While the application of copulas in credit has gone through popularity as well as misfortune during the global financial crisis of 2008–2009, it is arguably an industry standard model for pricing CDOs. Copulas have also been applied to other asset classes as a flexible tool in analyzing multi-asset derivative products. The first such application outside credit was to use a copula to construct an implied basket volatility surface, taking into account the volatility smile of basket components. Copulas have since gained popularity in pricing and risk management  of options on multi-assets in the presence of volatility smile/skew, in equity, foreign exchange and fixed income derivative business.
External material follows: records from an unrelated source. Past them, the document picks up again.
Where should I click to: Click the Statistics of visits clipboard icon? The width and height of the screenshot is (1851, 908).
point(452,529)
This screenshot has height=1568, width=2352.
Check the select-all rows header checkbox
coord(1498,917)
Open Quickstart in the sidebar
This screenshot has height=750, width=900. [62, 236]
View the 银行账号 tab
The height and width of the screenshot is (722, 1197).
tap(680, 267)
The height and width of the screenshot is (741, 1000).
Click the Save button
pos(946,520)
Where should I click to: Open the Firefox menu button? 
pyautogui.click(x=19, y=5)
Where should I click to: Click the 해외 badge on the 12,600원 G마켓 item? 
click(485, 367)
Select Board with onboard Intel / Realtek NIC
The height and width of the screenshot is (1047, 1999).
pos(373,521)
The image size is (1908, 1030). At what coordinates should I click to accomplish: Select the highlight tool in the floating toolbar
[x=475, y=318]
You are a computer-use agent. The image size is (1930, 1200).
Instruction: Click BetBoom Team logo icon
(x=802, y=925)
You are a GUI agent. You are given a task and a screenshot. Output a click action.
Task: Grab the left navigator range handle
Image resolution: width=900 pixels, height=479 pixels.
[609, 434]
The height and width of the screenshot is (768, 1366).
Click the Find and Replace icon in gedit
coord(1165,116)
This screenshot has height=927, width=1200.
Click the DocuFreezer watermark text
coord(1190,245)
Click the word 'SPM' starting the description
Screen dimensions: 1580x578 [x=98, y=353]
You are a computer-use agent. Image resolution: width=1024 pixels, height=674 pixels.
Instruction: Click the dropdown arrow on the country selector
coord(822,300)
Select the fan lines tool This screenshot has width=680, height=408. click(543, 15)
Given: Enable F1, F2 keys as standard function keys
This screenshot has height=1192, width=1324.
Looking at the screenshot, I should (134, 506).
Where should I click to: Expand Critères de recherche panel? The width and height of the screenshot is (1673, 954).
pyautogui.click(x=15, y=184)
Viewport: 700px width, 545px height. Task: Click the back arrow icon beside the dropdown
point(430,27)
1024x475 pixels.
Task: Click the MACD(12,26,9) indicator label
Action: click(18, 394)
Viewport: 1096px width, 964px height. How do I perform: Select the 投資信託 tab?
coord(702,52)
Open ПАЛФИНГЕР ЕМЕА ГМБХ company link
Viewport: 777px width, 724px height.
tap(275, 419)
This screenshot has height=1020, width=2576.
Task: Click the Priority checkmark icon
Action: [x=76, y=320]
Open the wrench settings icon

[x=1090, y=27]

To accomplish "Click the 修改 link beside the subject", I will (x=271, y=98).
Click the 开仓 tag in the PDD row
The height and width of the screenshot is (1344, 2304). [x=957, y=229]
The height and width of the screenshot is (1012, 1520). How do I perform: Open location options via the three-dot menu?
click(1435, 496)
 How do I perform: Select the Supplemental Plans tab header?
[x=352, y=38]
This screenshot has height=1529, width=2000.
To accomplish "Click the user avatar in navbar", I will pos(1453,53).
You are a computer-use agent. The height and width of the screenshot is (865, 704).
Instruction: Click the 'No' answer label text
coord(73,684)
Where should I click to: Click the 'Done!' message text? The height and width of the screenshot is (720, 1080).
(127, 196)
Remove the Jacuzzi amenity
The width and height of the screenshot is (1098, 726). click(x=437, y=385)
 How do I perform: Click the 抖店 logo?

Some typical example applications of copulas are listed below:

• Analyzing and pricing volatility smile/skew of exotic baskets, e.g. best/worst of;
• Analyzing and pricing volatility smile/skew of less liquid FX cross, which is effectively a basket: C = S1/S2 or C = S1*S2;

### Civil engineering

Recently, copula functions have been successfully applied to the database formulation for the reliability analysis of highway bridges, and to various multivariate simulation studies in civil, mechanical and offshore engineering.

### Medicine

Copula functions have been successfully applied to the analysis of spike counts in neuroscience. 

### Weather research

Copulas have been extensively used in climate and weather related research.

### Random vector generation

Large synthetic traces of vectors and stationary time series can be generated using empirical copula while preserving the entire dependence structure of small datasets. Such empirical traces are useful in various simulation-based performance studies.